Decreto-Lei Nº 3.199, de 14 de Abril de 1941, do Ministério da Educação e Saúde, Conselho Nacional de Desportos, durante o governo de Getúlio Vargas


Considerando esse lado histórico, é sim importante que o esporte busque a igualdade. Por acaso, alguém imagina um Iron Man com distâncias diferentes para homens e mulheres?

No entanto, será que esta igualdade pode ser alcançado na marra ou por imposição da UCI? Para além das desigualdades em percurso e distância, tem que se considerar outras desigualdades entre o pelotão feminino e masculino.

Primeiro, só recentemente houve uma maior profissionalização no pelotão feminino e imposição de padrões para os times do Women’s World Tour (WWT), tais como a obrigatoriedade de um salário mínimo. Porém, na prática, essas mudanças não melhoraram a realidade da maioria das atletas e contribuíram para aumentar a disparidade entre times do WWT e equipes Continentais.

Pelotão feminino no Tour de Flanders 2021

Segundo uma pesquisa realizada pela Cyclist’s Alliance, o número de atletas profissionais “sem salário” aumentou em 2021. Outro dado desta pesquisa é que cerca de 39% das atletas tem um emprego além das carreiras ciclísticas. Em resumo, boa parte do pelotão é profissional só no nome.

Há também uma outra diferença importante entre os times do WWT e o seu equivalente masculino. Enquanto um time WT masculino tem 32 atletas em seu plantel, os times femininos contam apenas com 14 atletas. Ora, como exigir que atletas profissionais só no nome, que precisam de um segundo emprego para pagar as contas, consigam treinar e se preparar adequadamente para uma grande volta de 21 etapas, como é o caso do Tour de France?

Fora isso, como imaginar que os times conseguiriam gerenciar o desgaste físico das atletas envolvidas e a necessidade de cumprir um calendário? Nesse sentido, é mais realista a proposta atual do Tour de France Femmes de uma prova com 8 etapas.

Pelotão feminino no Tour de Flanders 2021

E o que o pelotão feminino quer?

Segundo a mídia especializada, muitas vozes no pelotão feminino não desejam provas mais longas. A justificativa disso seria a mudança na dinâmica movimentada das provas.

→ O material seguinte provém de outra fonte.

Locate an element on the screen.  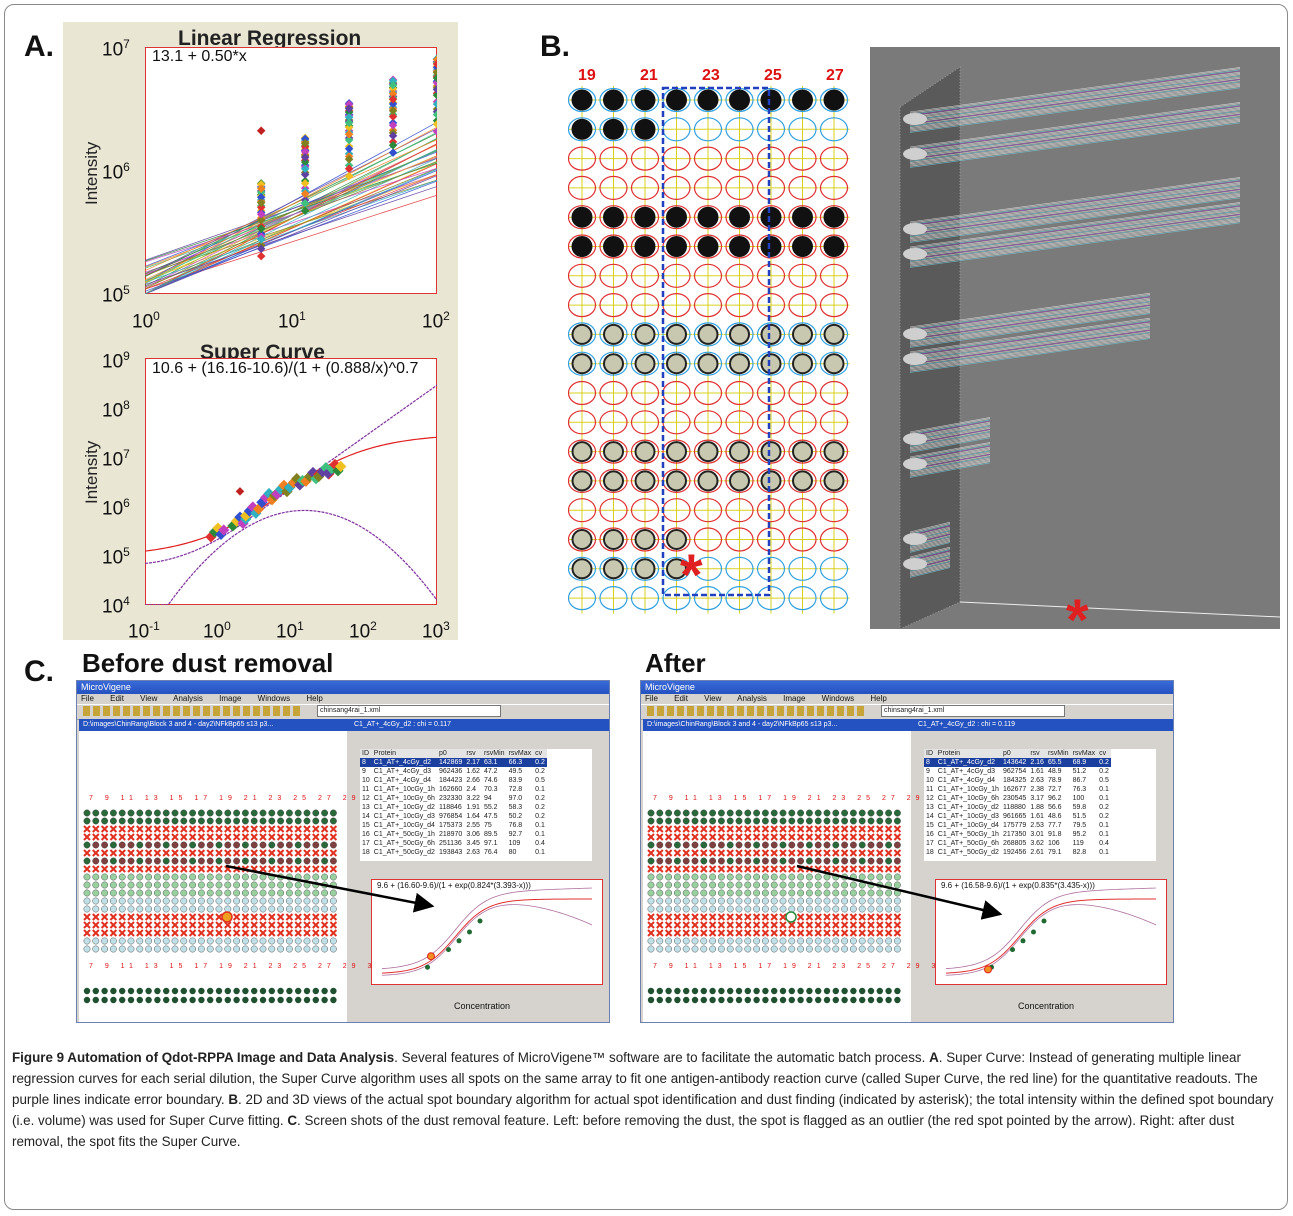
table-cell: 0.1 is located at coordinates (540, 834).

Na minha leitura, há na verdade um medo de mudanças de modo geral. Da mesma forma que quebrar tradições é um tabu no pelotão masculino, o pelotão feminino também resiste às mudanças. Há uma certa idealização de que o ciclismo feminino é uma jóia rara e única, que deve ser preservada a todo custo no formato atual.

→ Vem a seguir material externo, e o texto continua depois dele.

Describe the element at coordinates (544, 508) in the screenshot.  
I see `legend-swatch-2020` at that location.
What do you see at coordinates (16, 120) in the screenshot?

Penso que esta visão é equivocada. O ciclismo feminino não pode ficar estagnado. O esporte deve sim buscar evoluir e testar novos formatos.

Conclusão

A igualdade de percurso e distância para o pelotão masculino e feminino é um assunto complexo. Considerando todo aspecto da luta histórica das mulheres por igualdade, acho importante o esporte caminhar no sentido da paridade, seja aumentando as distâncias no feminino, seja diminuindo no masculino.

Como ciclismo é um esporte de endurance, faz mais sentido para mim distâncias maiores para o feminino. O útero de ninguém vai explodir por pedalar o equivalente ao Tour de France ou completar um contra-relógio de 50 km.

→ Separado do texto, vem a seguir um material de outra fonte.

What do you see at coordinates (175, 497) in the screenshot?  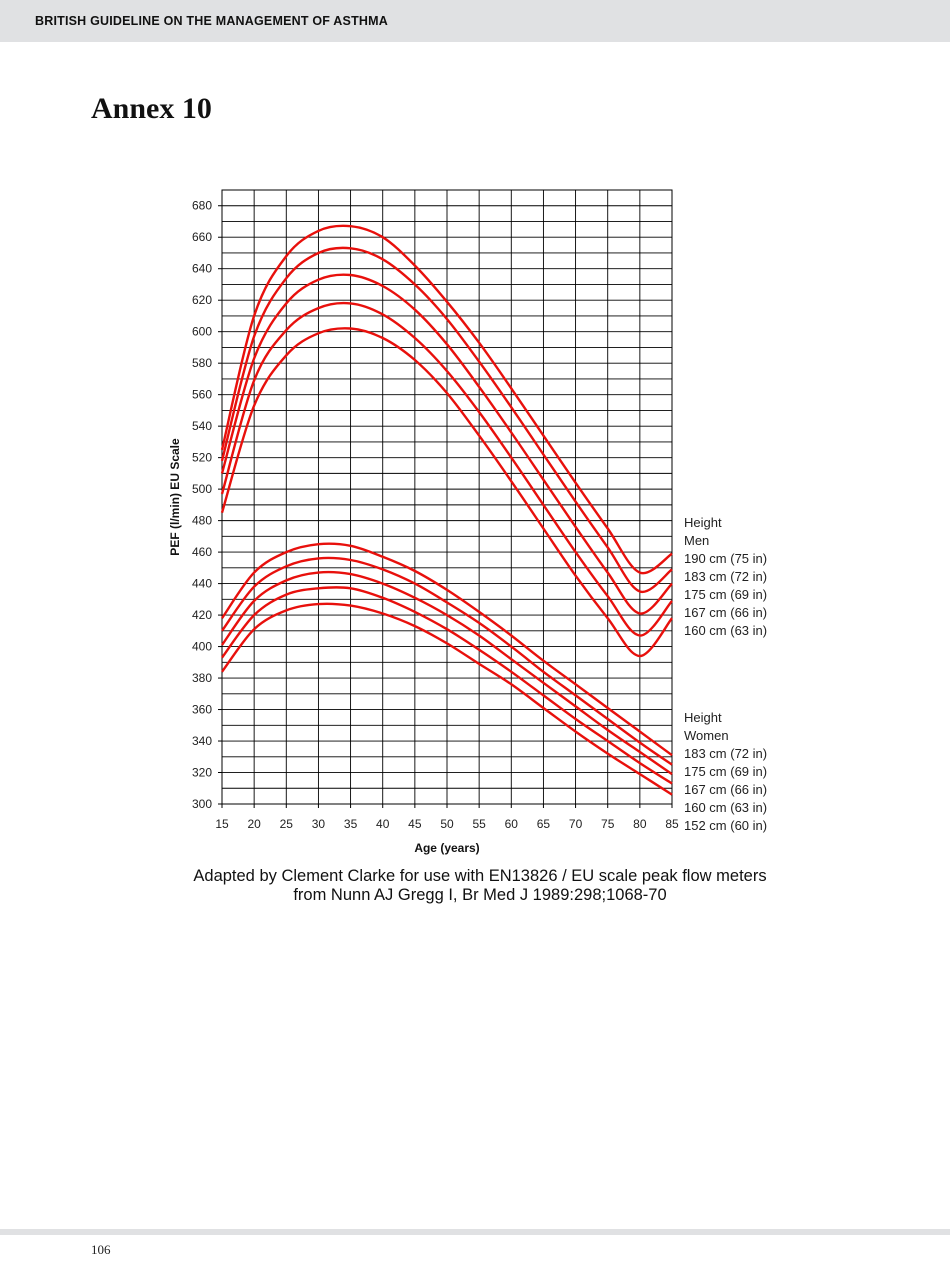 I see `y-axis-label: PEF (l/min) EU Scale` at bounding box center [175, 497].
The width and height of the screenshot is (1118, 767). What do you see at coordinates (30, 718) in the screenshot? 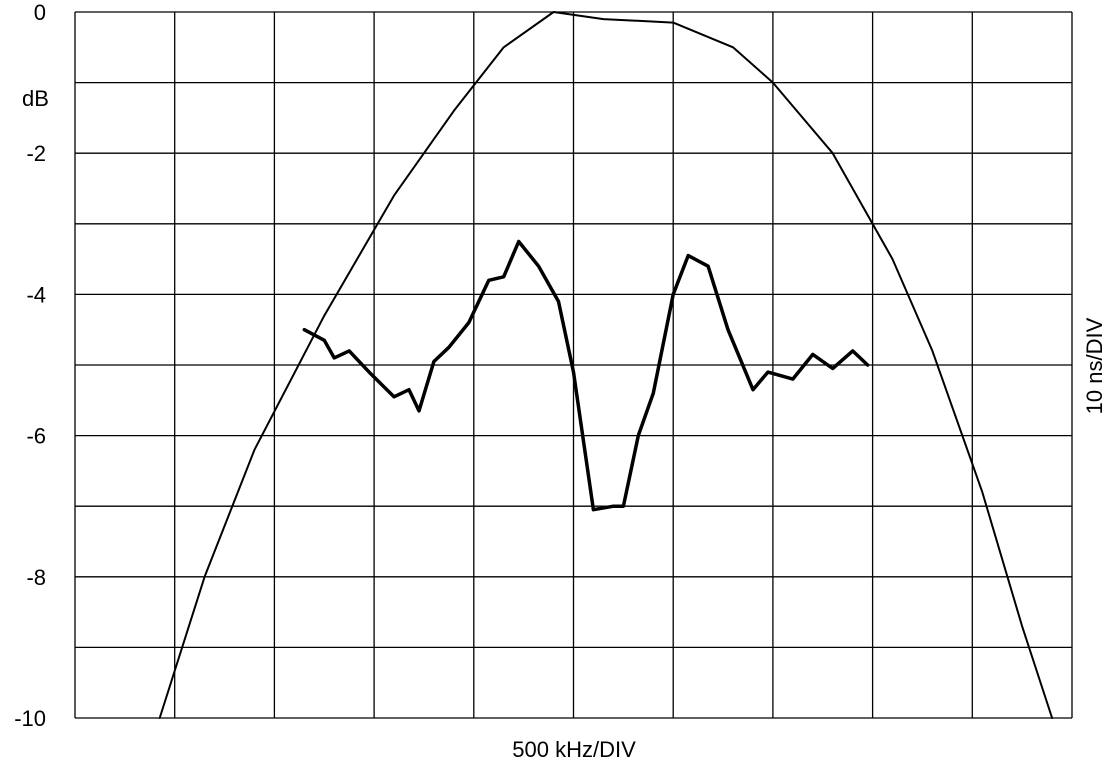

No entanto, para que isso ocorra é necessário oferecer igualdade de condições entre os dois pelotões e apesar de todo progresso dos últimos anos, as diferenças ainda são gritantes.

Com igualdade de condições, podemos e devemos sim almejar por um Tour de France Femmes com 21 etapas ou provas clássicas com mais de 200 quilômetros.